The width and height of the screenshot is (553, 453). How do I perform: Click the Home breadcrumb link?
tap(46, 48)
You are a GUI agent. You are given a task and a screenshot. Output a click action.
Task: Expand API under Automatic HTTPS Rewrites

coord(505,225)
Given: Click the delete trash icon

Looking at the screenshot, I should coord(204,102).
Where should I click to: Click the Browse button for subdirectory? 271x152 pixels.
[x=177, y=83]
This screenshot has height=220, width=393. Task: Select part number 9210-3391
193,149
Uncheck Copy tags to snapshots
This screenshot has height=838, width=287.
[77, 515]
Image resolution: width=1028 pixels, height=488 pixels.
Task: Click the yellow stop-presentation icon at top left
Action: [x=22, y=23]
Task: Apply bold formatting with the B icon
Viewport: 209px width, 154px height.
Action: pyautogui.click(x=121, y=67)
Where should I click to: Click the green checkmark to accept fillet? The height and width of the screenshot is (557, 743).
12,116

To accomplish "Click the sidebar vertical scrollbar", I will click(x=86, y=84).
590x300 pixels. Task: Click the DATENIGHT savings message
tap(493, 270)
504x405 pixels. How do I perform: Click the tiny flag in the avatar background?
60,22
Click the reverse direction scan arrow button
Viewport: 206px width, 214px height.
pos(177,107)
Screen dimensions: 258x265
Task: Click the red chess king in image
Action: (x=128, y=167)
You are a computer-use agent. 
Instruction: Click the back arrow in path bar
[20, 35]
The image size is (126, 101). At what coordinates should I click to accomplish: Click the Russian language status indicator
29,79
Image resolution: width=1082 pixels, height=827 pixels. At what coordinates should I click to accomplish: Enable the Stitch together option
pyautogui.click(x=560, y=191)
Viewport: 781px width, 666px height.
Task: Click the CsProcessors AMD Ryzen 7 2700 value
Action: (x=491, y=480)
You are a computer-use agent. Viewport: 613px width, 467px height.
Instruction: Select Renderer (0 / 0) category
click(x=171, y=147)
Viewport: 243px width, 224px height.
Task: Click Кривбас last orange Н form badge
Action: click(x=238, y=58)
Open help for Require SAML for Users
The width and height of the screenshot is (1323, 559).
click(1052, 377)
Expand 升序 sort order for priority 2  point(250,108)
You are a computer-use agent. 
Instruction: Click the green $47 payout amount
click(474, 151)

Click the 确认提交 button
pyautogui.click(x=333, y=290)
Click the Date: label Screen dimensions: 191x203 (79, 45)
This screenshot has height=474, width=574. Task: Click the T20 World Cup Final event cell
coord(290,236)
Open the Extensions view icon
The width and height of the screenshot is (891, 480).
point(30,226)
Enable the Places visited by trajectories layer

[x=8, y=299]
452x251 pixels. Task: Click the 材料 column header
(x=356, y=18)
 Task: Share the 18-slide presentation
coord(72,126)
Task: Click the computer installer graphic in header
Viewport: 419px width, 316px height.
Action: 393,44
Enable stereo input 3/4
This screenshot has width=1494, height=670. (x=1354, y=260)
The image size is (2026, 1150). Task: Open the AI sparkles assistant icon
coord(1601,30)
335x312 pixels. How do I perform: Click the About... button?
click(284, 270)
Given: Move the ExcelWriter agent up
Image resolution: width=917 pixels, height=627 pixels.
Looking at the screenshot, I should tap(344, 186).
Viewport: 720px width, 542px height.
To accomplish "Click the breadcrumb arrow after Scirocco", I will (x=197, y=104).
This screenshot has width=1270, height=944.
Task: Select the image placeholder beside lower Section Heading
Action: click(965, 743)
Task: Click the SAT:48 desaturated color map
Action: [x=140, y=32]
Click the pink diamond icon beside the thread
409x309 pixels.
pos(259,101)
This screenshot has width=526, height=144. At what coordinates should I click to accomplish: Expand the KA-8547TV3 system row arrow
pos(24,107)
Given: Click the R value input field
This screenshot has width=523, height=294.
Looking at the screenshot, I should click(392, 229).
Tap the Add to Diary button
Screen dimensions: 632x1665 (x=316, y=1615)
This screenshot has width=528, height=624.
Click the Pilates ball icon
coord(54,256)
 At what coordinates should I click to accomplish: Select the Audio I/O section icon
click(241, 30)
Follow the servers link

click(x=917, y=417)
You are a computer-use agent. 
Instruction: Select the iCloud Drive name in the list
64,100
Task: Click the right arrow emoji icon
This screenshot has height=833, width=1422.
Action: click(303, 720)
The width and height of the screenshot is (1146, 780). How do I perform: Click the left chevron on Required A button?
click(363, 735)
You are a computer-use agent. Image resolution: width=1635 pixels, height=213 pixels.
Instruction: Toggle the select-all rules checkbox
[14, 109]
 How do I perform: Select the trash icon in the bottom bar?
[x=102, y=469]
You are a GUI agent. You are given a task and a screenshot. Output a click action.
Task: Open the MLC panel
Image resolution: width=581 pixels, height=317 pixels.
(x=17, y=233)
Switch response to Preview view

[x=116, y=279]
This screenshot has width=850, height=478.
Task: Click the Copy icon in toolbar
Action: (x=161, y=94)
---
= What you will do =
Every line of the listing above is to be written out again exactly.

= Solution below =
The width and height of the screenshot is (553, 453). How do I perform: Click the Home breadcrumb link?
tap(46, 48)
You are a GUI agent. You are given a task and a screenshot. Output a click action.
Task: Expand API under Automatic HTTPS Rewrites

coord(505,225)
Given: Click the delete trash icon

Looking at the screenshot, I should coord(204,102).
Where should I click to: Click the Browse button for subdirectory? 271x152 pixels.
[x=177, y=83]
This screenshot has height=220, width=393. Task: Select part number 9210-3391
193,149
Uncheck Copy tags to snapshots
This screenshot has height=838, width=287.
[77, 515]
Image resolution: width=1028 pixels, height=488 pixels.
Task: Click the yellow stop-presentation icon at top left
Action: [x=22, y=23]
Task: Apply bold formatting with the B icon
Viewport: 209px width, 154px height.
Action: pyautogui.click(x=121, y=67)
Where should I click to: Click the green checkmark to accept fillet? The height and width of the screenshot is (557, 743).
12,116

To accomplish "Click the sidebar vertical scrollbar", I will click(x=86, y=84).
590x300 pixels. Task: Click the DATENIGHT savings message
tap(493, 270)
504x405 pixels. How do I perform: Click the tiny flag in the avatar background?
60,22
Click the reverse direction scan arrow button
Viewport: 206px width, 214px height.
pos(177,107)
Screen dimensions: 258x265
Task: Click the red chess king in image
Action: (x=128, y=167)
You are a computer-use agent. 
Instruction: Click the back arrow in path bar
[20, 35]
The image size is (126, 101). At what coordinates should I click to accomplish: Click the Russian language status indicator
29,79
Image resolution: width=1082 pixels, height=827 pixels. At what coordinates should I click to accomplish: Enable the Stitch together option
pyautogui.click(x=560, y=191)
Viewport: 781px width, 666px height.
Task: Click the CsProcessors AMD Ryzen 7 2700 value
Action: (x=491, y=480)
You are a computer-use agent. Viewport: 613px width, 467px height.
Instruction: Select Renderer (0 / 0) category
click(x=171, y=147)
Viewport: 243px width, 224px height.
Task: Click Кривбас last orange Н form badge
Action: click(x=238, y=58)
Open help for Require SAML for Users
The width and height of the screenshot is (1323, 559).
click(1052, 377)
Expand 升序 sort order for priority 2  point(250,108)
You are a computer-use agent. 
Instruction: Click the green $47 payout amount
click(474, 151)

Click the 确认提交 button
pyautogui.click(x=333, y=290)
Click the Date: label Screen dimensions: 191x203 (79, 45)
This screenshot has height=474, width=574. Task: Click the T20 World Cup Final event cell
coord(290,236)
Open the Extensions view icon
The width and height of the screenshot is (891, 480).
point(30,226)
Enable the Places visited by trajectories layer

[x=8, y=299]
452x251 pixels. Task: Click the 材料 column header
(x=356, y=18)
 Task: Share the 18-slide presentation
coord(72,126)
Task: Click the computer installer graphic in header
Viewport: 419px width, 316px height.
Action: 393,44
Enable stereo input 3/4
This screenshot has width=1494, height=670. (x=1354, y=260)
The image size is (2026, 1150). Task: Open the AI sparkles assistant icon
coord(1601,30)
335x312 pixels. How do I perform: Click the About... button?
click(284, 270)
Given: Move the ExcelWriter agent up
Image resolution: width=917 pixels, height=627 pixels.
Looking at the screenshot, I should tap(344, 186).
Viewport: 720px width, 542px height.
To accomplish "Click the breadcrumb arrow after Scirocco", I will (x=197, y=104).
This screenshot has width=1270, height=944.
Task: Select the image placeholder beside lower Section Heading
Action: click(965, 743)
Task: Click the SAT:48 desaturated color map
Action: [x=140, y=32]
Click the pink diamond icon beside the thread
409x309 pixels.
pos(259,101)
This screenshot has width=526, height=144. At what coordinates should I click to accomplish: Expand the KA-8547TV3 system row arrow
pos(24,107)
Given: Click the R value input field
This screenshot has width=523, height=294.
Looking at the screenshot, I should click(392, 229).
Tap the Add to Diary button
Screen dimensions: 632x1665 (x=316, y=1615)
This screenshot has width=528, height=624.
Click the Pilates ball icon
coord(54,256)
 At what coordinates should I click to accomplish: Select the Audio I/O section icon
click(241, 30)
Follow the servers link

click(x=917, y=417)
You are a computer-use agent. 
Instruction: Select the iCloud Drive name in the list
64,100
Task: Click the right arrow emoji icon
This screenshot has height=833, width=1422.
Action: click(303, 720)
The width and height of the screenshot is (1146, 780). How do I perform: Click the left chevron on Required A button?
click(363, 735)
You are a computer-use agent. Image resolution: width=1635 pixels, height=213 pixels.
Instruction: Toggle the select-all rules checkbox
[14, 109]
 How do I perform: Select the trash icon in the bottom bar?
[x=102, y=469]
You are a GUI agent. You are given a task and a screenshot. Output a click action.
Task: Open the MLC panel
Image resolution: width=581 pixels, height=317 pixels.
(x=17, y=233)
Switch response to Preview view

[x=116, y=279]
This screenshot has width=850, height=478.
Task: Click the Copy icon in toolbar
Action: (x=161, y=94)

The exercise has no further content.